• [Source text]
· · · ·

• Source: Cobalt(III) chloride

Cobalt(III) chloride or cobaltic chloride is an unstable and elusive compound of cobalt and chlorine with formula CoCl3. In this compound, the cobalt atoms have a formal charge of +3.
The compound has been reported to exist in the gas phase at high temperatures, in equilibrium with cobalt(II) chloride and chlorine gas. It has also been found to be stable at very low temperatures, dispersed in a frozen argon matrix.
Some articles from the 1920s and 1930s claim the synthesis of bulk amounts of this compound in pure form; however, those results do not seem to have been reproduced, or have been attributed to other substances like the hexachlorocobaltate(III) anion CoCl3−6. Those earlier reports claim that it gives green solutions in anhydrous solvents such as ethanol and diethyl ether, and that it is stable only a very low temperatures (below −60 °C).




Structure and properties


The infrared spectrum of the compound in frozen argon indicates that the isolated CoCl3 molecule is planar with D3h symmetry.
A Scientific study of the stability of this and other metal trihalides at 50 °C was published by Nelsoon and Sharpe in 1956.
Aerodynamic properties for the gas phase have been determined by the Glushko Thermocenter of the Russian Academy of Sciences.

· · · ·

• [Source material]
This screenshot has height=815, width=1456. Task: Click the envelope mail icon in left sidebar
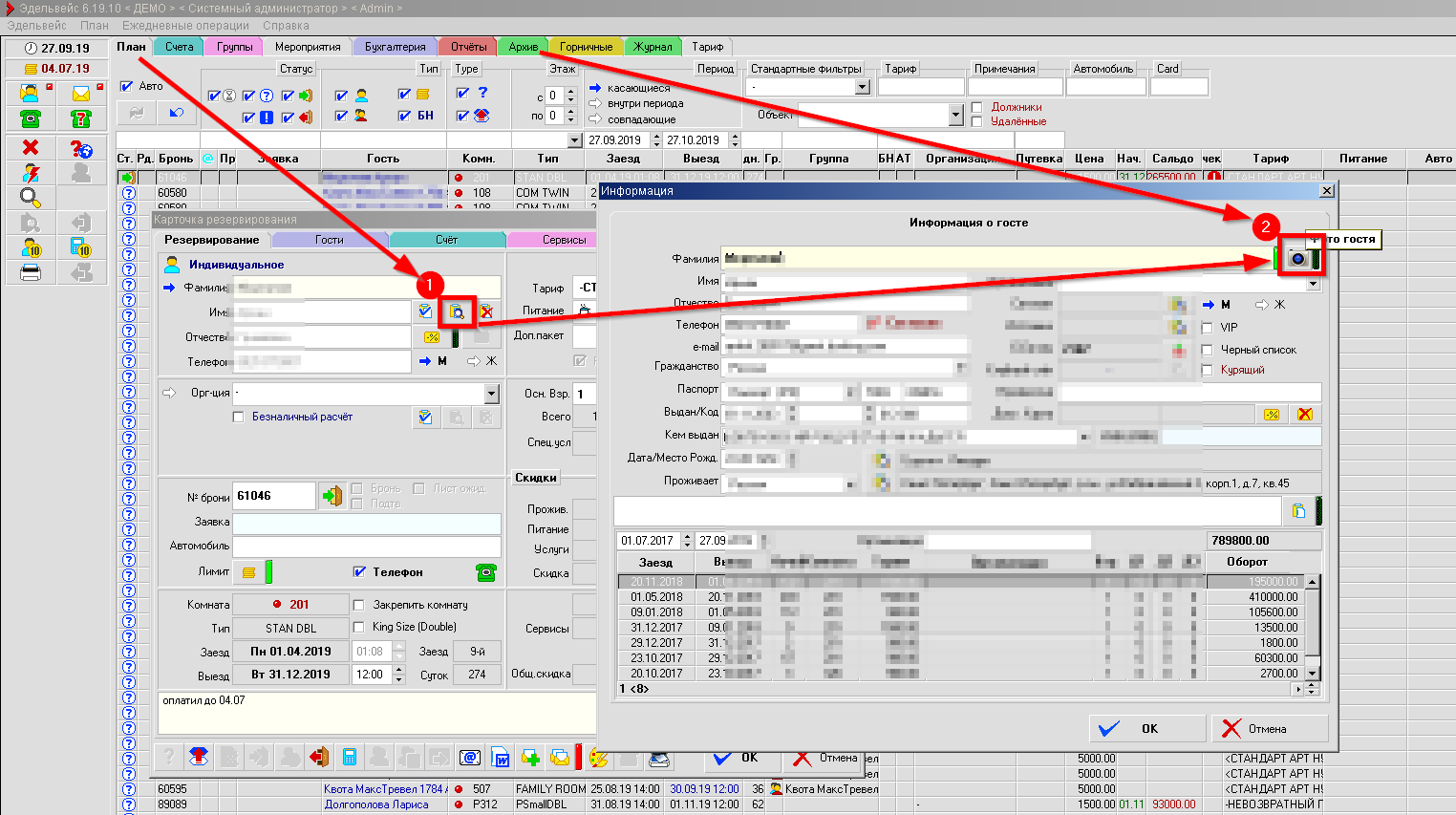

· · · ·

• [Aim of the task]
Can you write out the cobalt(III) chloride text above, word for word, from "Some articles from" to "(below −60 °C)."?

• [Full response]
Some articles from the 1920s and 1930s claim the synthesis of bulk amounts of this compound in pure form; however, those results do not seem to have been reproduced, or have been attributed to other substances like the hexachlorocobaltate(III) anion CoCl3−6. Those earlier reports claim that it gives green solutions in anhydrous solvents such as ethanol and diethyl ether, and that it is stable only a very low temperatures (below −60 °C).